The suitability of arthroscopic capsular release in treating freezing-phase frozen shoulder is still unsettled. Arthroscopic flushing may mitigate inflammatory factors, but cellular infiltrates and hypervascularity are not fully constrained [31]. Consequently, the risk of recurrence is high. This also explains why we had no comparator group expressly for arthroscopic capsular release only. In the present study, arthroscopic release and corticosteroid hydrodilatation complement one another, reaping enhanced effects. Arthroscopic capsular release readily improved ROM, whereas corticosteroid hydrodilatation dampened inflammation in patients of group A, the rapid improvement of ROM was kept. Remarkably, arthroscopic release combined with sequential corticosteroid hydrodilatation had yet to be reported until now.

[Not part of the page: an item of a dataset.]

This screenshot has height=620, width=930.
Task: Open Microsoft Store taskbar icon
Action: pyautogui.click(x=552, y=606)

Although multiple studies have shown that corticosteroid injection in close proximity to arthroscopic surgery raises the risk of infection [32, 33], still other authors using corticosteroid injection in shoulder arthroscopic surgery [10]. In the current study, corticosteroid was mixed with ropivacaine and saline to a relative low concentration. On the other hand, no implants were used in the surgery. Furthermore, arthroscopic shoulder capsule release was not difficult and the surgical time was short. There was no infection in all patients. Anesthesia was imposed on the patient in group A, which may have side effects for them. In the current study, general anesthesia was performed and no side effects was found. Maybe it was because the short time of the surgeries.

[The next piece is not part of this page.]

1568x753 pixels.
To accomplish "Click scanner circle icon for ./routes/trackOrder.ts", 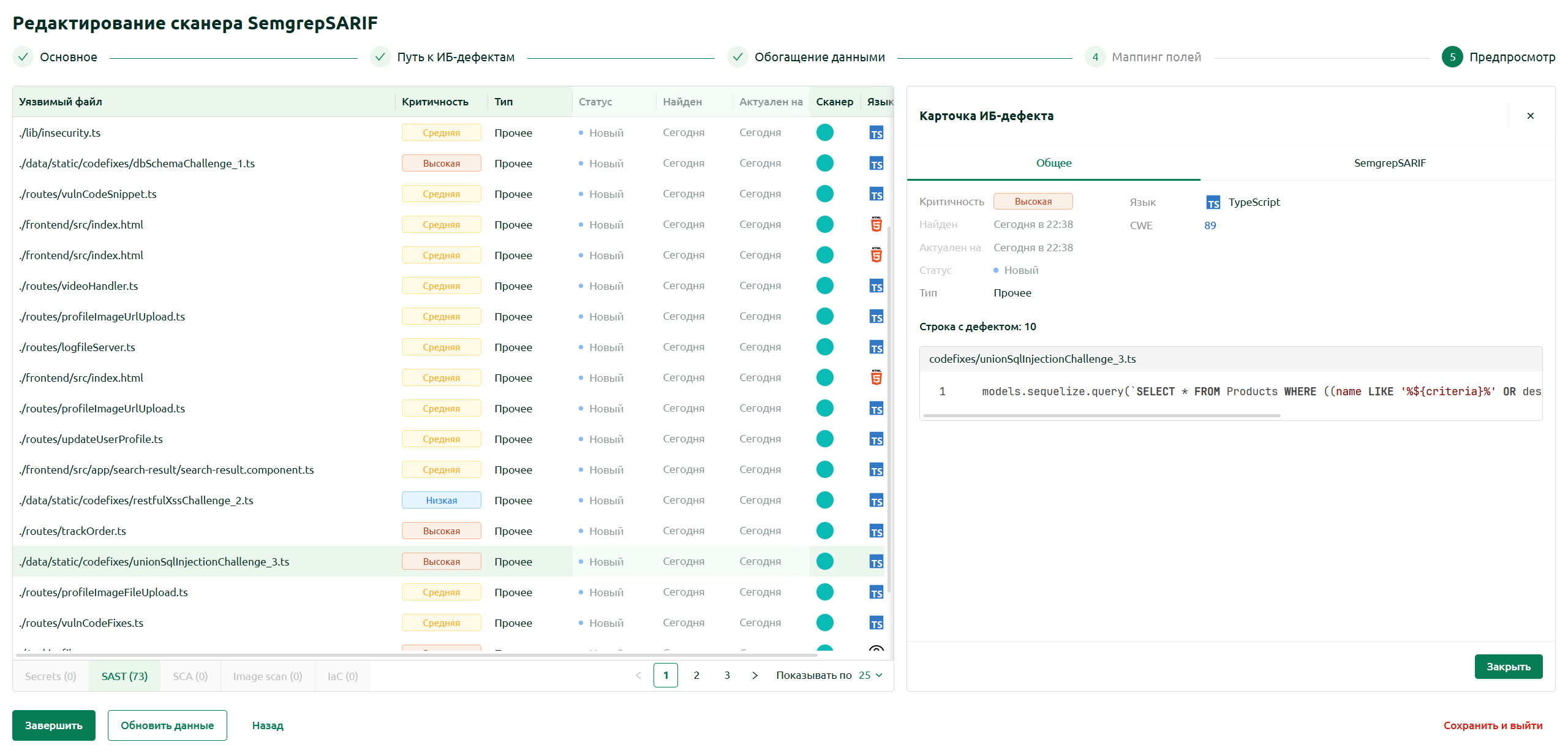I will point(825,531).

There were certain limitations of the present trial, one being the lack of separate comparator groups, one for arthroscopic release only and one for untreated patients. Frozen shoulder is also a progressive disease of spontaneous onset and overlapping phases, so the durations cited by patients may not have been accurate, undermining our results. Then, frozen shoulder developed from injury and diabetes was excluded from the study, which could be a substantial proportion of the frozen shoulder population. And there was potential baseline imbalance in participants with different social engagement, occupation, etc. Likewise, when injecting, leakage of fluid from joint cavities was not totally preventable. Then, the sample size was small, the complications such as infection and cartilage damage were not definite. Then, the follow-up was 1 year, while the natural history of frozen shoulder was longer. Finally, the physician who performed these injections and patients were not blinded to specific protocols, given the obvious group differences in therapeutics.

Conclusions

Combined arthroscopic release with crticosteroid hydrodilatation would yield better results in passive ROM and function than corticosteroid hydrodilatation only. Future studies should include more participants, and perform long-term follow-up data collection.